André Leon Talley on Syrie Maugham

Image may contain Furniture Dresser Cabinet and Drawer
Photo: Courtesy of Doyle New York

Karl Lagerfeld sent me the new book Syrie Maugham: Staging the Glamorous Interior (Acanthus Press), by Pauline C. Metcalf, which was fitting as I cracked it open the same day I bought a Louis XV provincial commode at Doyle’s English and Continental furniture sale, painted in the “pickled” style the English-born decorator made her signature. Syrie Maugham, wife of Somerset Maugham, was one of the best in her field (as well as possibly the most intolerant snob), who turned interior decoration on its cabriole legs at the beginning of the last century.

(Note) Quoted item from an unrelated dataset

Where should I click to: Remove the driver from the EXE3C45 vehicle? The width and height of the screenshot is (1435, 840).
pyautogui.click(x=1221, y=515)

The white commode with a serpentine outline—an all-time fave rare find—is just the kind of thing a Maugham room would require, and reminds me of the one nesting in the corner of her all-white salon at her residence at 213 Kings Road in 1927. This wasn’t my first attempt at speaking her vocabulary. Back in the eighties, Manolo Blahnik and I found two ceremonial English drums fitted with glass tops as to make coffee tables in a basement shop in London.

The book chronicles Maugham’s role as patron to young artists. She introduced decorative plasterwork by Oliver Messel, furniture by Jean-Michel Frank and his associates, and floral arrangements by Constance Spry. She also collaborated with the architect David Adler and his sister, decorator Frances Elkins. Her influence stretched beyond London, to American homes like those of tastemaker Babe Paley in New York and Jean Harlow in Hollywood. Her work also held sway on **Cedric Gibbons’**s set designs for Harlow’s film Dinner at Eight (1933). The all-white set required eleven shades of white to create sufficient contrast between wardrobe and furniture. There is an incredible portrait of **Cecil Beaton’**s sister, Baba, in a sleek, white Goddess-style evening dress, posing in Maugham’s “Party Room,” the room that made her sought-after and that resonated with the so-called Modernist style at that time.

Photo: Cecil Beaton/Courtesy of Sotheby’s Picture Library

A 1950 Vogue photograph of Paley, in a ruby satin Charles James dress, against a Maugham backdrop—tufted lettuce-green sofa, green velvet wool carpet, and damask stenciled walls—at her Kiluna Farm, shows how the decorator’s style evolved over decades, a style that became synonymous with refinement and unorthodox elegance. She was inspired by the watercolors of **Empress Eugenie of France’**s bathroom and its tufted Second Empire upholstery, which she adapted for contemporary rooms, believing that Victorian design softened the hard lines of modernism. The last image in the book is a room done by Mark Hampton, who applied her idea of an overstuffed sofa, seamed with fringe, to create a beautiful room in a house in La Jolla, California, in 1994.